Regierungskrise spitzt sich zu
10. Februar 2013Inmitten des innenpolitischen Chaos in Tunesien hat die weltlich orientierte Partei von Staatspräsident Moncef Marzouki ihre drei Minister aus der von Islamisten geführten Regierung abgezogen. Das teilte ein Sprecher der Partei "Kongress für die Republik" (CRP) laut staatlicher Nachrichtenagentur TAP in Tunis mit. Die Partei betonte allerdings, der Schritt habe mit Plänen von Ministerpräsident Hamadi Jebali zur Bildung einer Expertenregierung nichts zu tun. Grund sei vielmehr, dass Forderungen der Kongresspartei nach einem Austausch des Außen- und des Justizministers nicht erfüllt worden seien.
Politische Spaltung ist offensichtlich
Inzwischen gleitet das nordafrikanische Land immer mehr in die Staatskrise ab, die politische Spaltung tritt offen zutage. Auch in der Ennahda-Partei ist ein Richtungsstreit entbrannt.
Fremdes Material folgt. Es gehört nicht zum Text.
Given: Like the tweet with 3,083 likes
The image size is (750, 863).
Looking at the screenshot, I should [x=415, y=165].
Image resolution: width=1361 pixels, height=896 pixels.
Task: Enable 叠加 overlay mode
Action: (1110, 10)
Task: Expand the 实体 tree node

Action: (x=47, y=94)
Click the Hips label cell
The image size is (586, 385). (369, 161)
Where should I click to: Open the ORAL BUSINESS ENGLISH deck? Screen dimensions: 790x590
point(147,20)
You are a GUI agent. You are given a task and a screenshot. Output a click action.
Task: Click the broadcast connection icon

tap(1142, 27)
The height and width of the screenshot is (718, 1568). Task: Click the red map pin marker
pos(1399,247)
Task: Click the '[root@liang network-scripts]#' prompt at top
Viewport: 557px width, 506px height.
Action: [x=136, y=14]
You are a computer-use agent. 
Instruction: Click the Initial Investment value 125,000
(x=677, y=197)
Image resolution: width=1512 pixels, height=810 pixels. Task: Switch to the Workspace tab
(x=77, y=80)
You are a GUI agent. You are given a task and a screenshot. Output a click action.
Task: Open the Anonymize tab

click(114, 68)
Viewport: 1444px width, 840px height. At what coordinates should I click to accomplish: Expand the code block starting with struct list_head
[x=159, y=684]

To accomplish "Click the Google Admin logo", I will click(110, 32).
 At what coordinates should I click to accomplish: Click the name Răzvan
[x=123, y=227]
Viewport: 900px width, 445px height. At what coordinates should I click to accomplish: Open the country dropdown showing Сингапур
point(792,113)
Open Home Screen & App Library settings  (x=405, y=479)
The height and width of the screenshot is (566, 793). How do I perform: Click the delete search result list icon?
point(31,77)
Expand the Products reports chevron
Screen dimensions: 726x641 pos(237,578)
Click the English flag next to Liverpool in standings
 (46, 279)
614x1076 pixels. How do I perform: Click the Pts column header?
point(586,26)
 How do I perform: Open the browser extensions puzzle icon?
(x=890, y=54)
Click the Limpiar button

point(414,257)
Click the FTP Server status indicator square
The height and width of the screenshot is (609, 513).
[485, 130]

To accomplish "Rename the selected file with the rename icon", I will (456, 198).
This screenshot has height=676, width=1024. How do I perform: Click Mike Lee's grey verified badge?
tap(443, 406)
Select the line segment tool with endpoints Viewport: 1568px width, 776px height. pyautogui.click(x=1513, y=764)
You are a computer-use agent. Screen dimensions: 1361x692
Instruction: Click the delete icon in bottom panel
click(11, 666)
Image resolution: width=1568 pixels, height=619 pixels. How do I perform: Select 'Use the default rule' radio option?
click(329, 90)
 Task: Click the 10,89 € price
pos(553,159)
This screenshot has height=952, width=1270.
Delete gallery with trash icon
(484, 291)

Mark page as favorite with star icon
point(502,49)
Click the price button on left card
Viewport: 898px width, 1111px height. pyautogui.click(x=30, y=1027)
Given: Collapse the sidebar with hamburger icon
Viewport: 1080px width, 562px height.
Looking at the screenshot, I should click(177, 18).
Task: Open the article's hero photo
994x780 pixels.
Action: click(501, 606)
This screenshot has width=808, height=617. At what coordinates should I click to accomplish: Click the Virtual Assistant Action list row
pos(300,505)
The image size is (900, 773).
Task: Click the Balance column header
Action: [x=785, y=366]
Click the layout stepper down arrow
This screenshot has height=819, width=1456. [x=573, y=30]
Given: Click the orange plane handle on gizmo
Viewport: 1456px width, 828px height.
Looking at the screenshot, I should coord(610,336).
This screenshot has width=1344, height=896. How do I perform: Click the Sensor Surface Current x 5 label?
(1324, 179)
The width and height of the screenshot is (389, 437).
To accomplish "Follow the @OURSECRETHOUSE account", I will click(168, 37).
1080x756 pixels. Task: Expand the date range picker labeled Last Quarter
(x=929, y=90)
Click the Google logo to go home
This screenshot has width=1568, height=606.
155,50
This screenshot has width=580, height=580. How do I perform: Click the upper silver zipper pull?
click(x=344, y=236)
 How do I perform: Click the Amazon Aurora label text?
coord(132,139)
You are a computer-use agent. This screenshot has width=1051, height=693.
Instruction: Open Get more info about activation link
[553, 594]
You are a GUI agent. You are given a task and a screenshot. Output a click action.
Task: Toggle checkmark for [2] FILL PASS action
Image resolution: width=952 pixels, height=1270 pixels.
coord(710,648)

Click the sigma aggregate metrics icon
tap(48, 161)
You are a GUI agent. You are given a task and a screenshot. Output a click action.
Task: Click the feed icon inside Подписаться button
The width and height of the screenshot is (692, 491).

Der als moderat geltende Jebali droht mit Rücktritt, falls Ennahda der Bildung einer Regierung aus parteiunabhängigen Experten im Wege steht. Der konservative Flügel um Parteichef Rachid Ghannouchi lehnt eine solche Regierung ab.
Mit dem Vorschlag, ein neues Kabinett aus Technokraten zu bilden, hatte Jebali auf die gewalttätigen Unruhen und Proteste reagiert, die die Ermordung des Oppositionspolitikers Chokri Belaïd, einem entschiedenen Gegner der Islamisten, am vergangenen Mittwoch ausgelöst hatte. Belaïds Anhänger unterstellen der Ennahda-Partei, in das Attentat verwickelt zu sein. Beweise gibt es nicht.
Der Präsident will Wahlen
Trotz der angespannten Lage hält Präsident Marzouki an Parlaments- und Präsidentenwahlen noch in diesem Jahr fest. Die Wahlen könnten um zwei bis drei Monate auf einen Zeitraum zwischen Juni und Oktober verschoben werden, sagte Marzouki in einem Interview des arabischen Fernsehsenders Al-Dschasira. Tunesien werde stabiler, wenn es eine neue Verfassung, einen neuen Präsidenten und ein neues Parlament habe, sagte Marzouki. Dann könnten die sozialen und wirtschaftlichen Probleme in Angriff genommen werden. Gründe für die derzeitigen Probleme seien die lange Übergangsperiode zur Demokratie sowie eine schwache Regierung.
Tunesien war 2011 Wiege des Arabischen Frühlings. Damals hatten die Tunesier den autokratischen Präsidenten Zine el Abidine Ben Ali gestürzt. Der politische Übergang danach ist bislang wesentlich friedlicher verlaufen als etwa in Libyen oder Ägypten. Doch nach dem Mord an Belaïd werden Forderungen nach einer "neuen Revolution" laut. Viele Menschen sind zudem enttäuscht über ausbleibende soziale und wirtschaftliche Fortschritte.